School board president Robert Kirk has survived one recall attempt in the past. But if fellow school board member Chris Bentley goes through with his call to file recall papers against him, Kirk says he will resign within 60 days.
Bentley, who addressed the Hesperia Unified School District school board as the final speaker of the public speaking period at Monday's school board meeting, called for Kirk's recall, calling the board Kirk's "dictatorship."
"The removal of Robert Kirk from the HUSD governing board," is necessary, according to Bentley, to prevent Kirk from "doing the economic and spiritual damage to the school district that he is currently engaged in. ... I fear that our district may never recover from his harms."
Kirk and fellow board members Hardy Black and Lee Rogers survived a failed recall attempt in the winter of 2007 and spring of 2008 led by former board member Lori Nielson.
"I have heard this issue was coming from Mr. Bentley and his organization," Kirk began, following Bentley's address.
"There is no organization yet," Bentley interjected. "I guarantee there will be."
"I've been through one election, I've been through one failed recall attempt. I'm prepared to go through this, personally. I'll fight this through to the last," Kirk continued.

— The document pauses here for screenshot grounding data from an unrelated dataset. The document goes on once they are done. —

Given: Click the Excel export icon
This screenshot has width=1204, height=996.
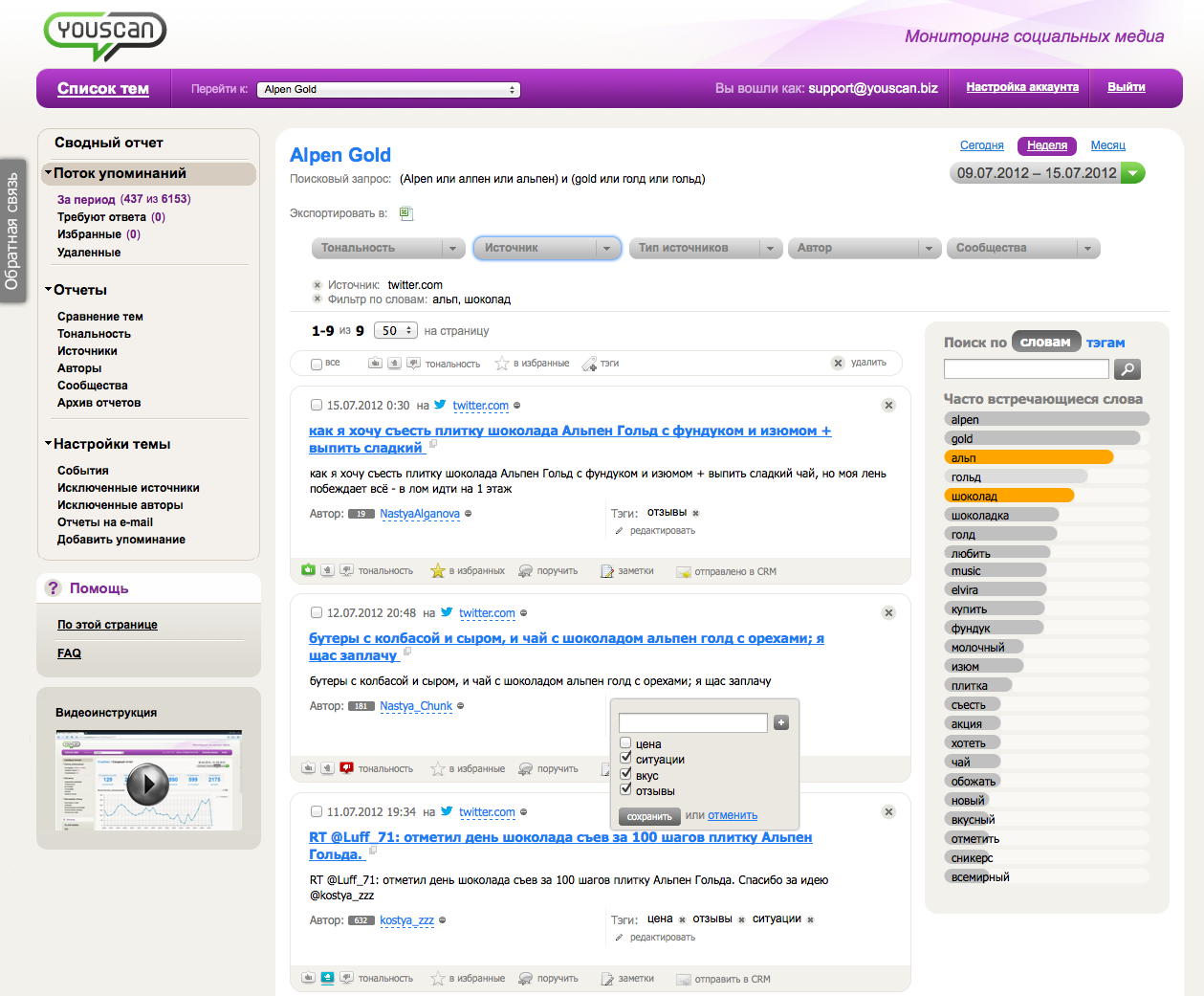Looking at the screenshot, I should pos(405,213).
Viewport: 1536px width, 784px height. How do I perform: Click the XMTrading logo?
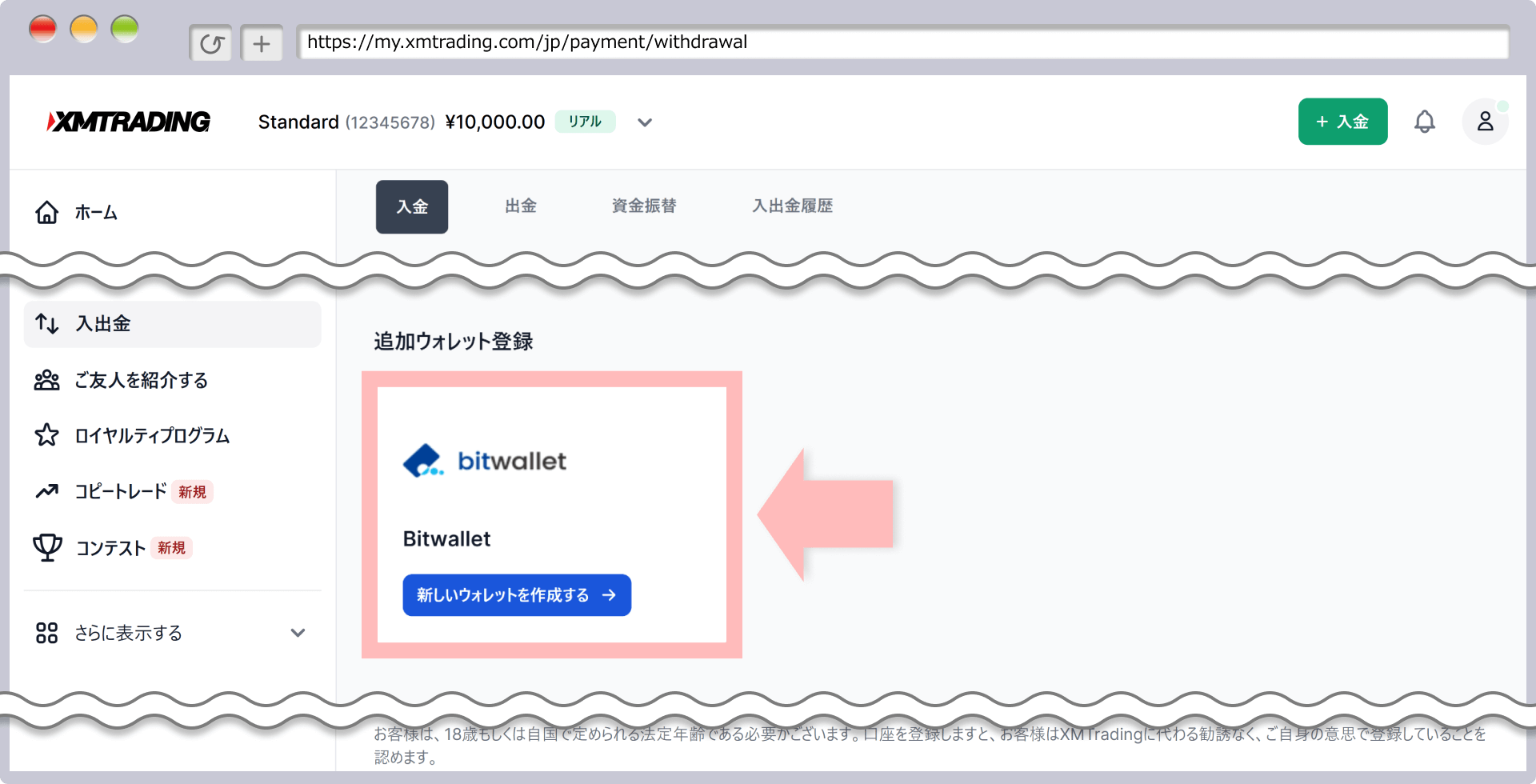pyautogui.click(x=129, y=122)
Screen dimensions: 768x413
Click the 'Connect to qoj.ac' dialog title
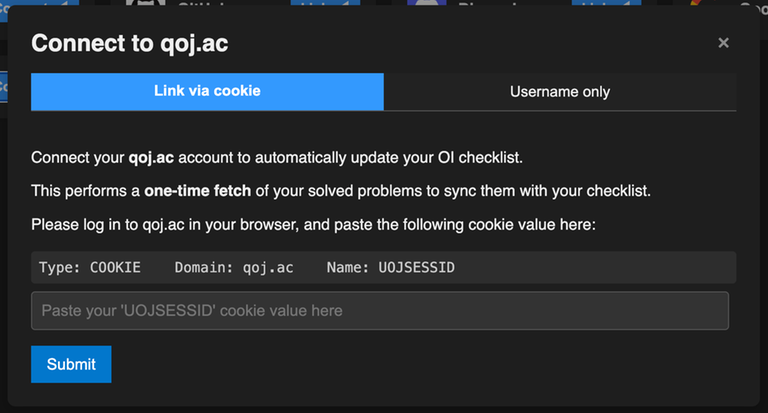tap(135, 43)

But the recall took a toll on Kirk's family, he said, especially his wife, who works for the HUSD. And if Bentley makes good on his threat, Kirk says he'll step down, rather than put his family and district through another go-round.
"If this recall attempt is filed, I will resign from this board within 60 days," he said. "The people of Hesperia need to stand up and decide."

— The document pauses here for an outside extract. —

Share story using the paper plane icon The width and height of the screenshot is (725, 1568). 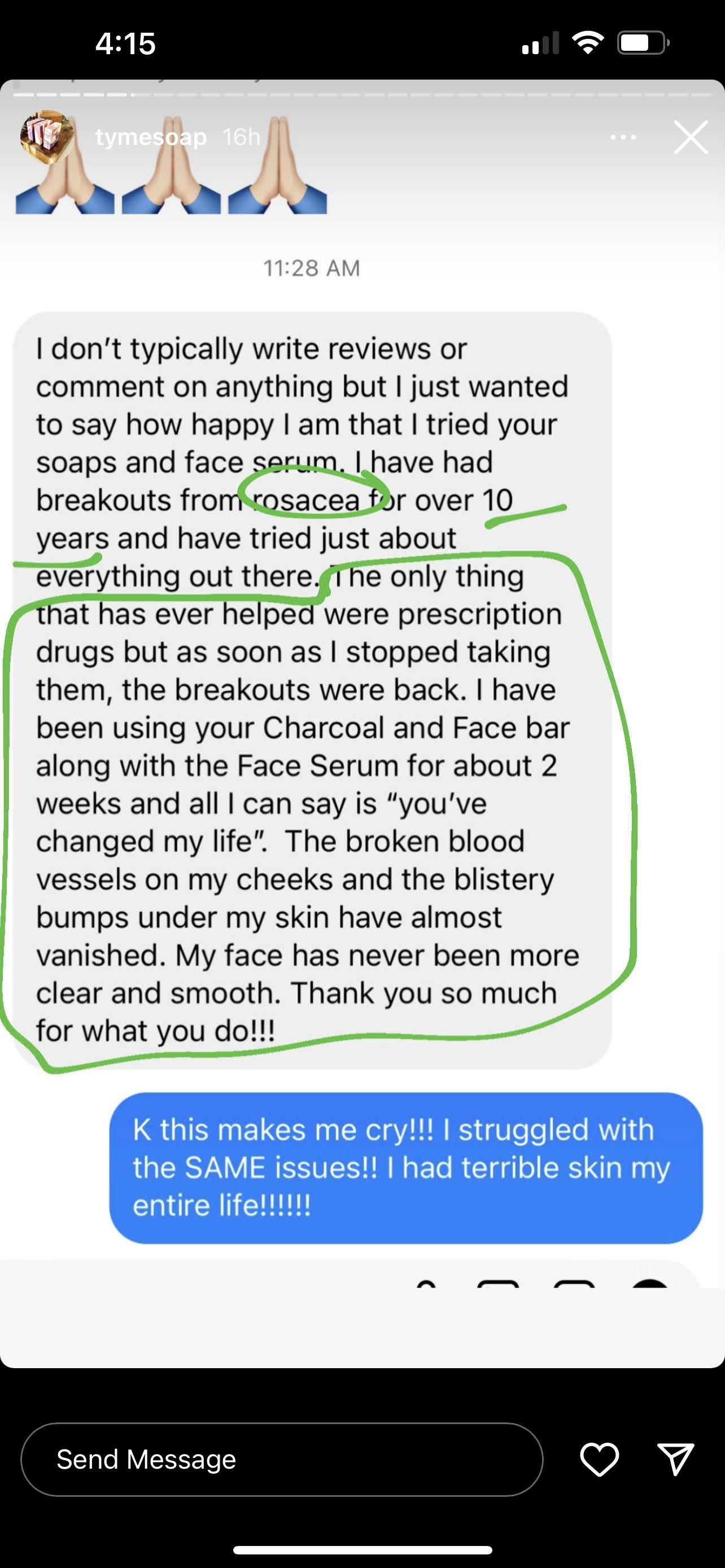point(676,1460)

Since joining the board in December 2008, Bentley has repeatedly clashed with Kirk, who leads a four-person majority on the five-member board. In recent meetings, the pair have fought each other with procedural weapons; citing board bylaws and Roberts' Rules of Order (the rulebook of parliamentary procedure used by most governing bodies in American politics) to either raise or quash other issues. Bentley has objected to items being handled via the consent agenda (a portion of the board's meeting agenda intended for non-controversial subjects that should require no discussion prior to a vote) or, he alleges, behind closed doors without public oversight.
"We've talked about trying to pull together," said fellow new board member Anthony Riley, who described himself during the 2008 campaign as a friend of Kirk and his son, Mark. "We're talking about a process that may not be perfect, but it's the only one we have. ... Going through a recall effort is only going to divide this community."
A recall would cost the district $200,000, according to Riley.
"That's the equivalent to four or five teachers' salaries," he said.
At their February 23 meeting, the board voted to give pink slips to 198 HUSD employees, including 181 teachers, unless the district's financial picture defies expectations and improves. (Ninety percent of the HUSD's 2009-2010 unrestricted funds are tied up in salary and benefits, according to the district's financial staff, making for few other areas to cut.)
"I worry about the district. I think the district's in trouble," said Kirk at the close of the meeting. "The rules of democracy are being pushed to their limits so that the democratic process can grind to a halt."
"We must go through [with] this ugly task," said Bentley. "Robert Kirk must be recalled for the good of HUSD kids."
The next meeting of the HUSD school board will be held on Monday, April 6, at 6 p.m. in the HUSD Educational Support Center Annex, 15576 Main Street.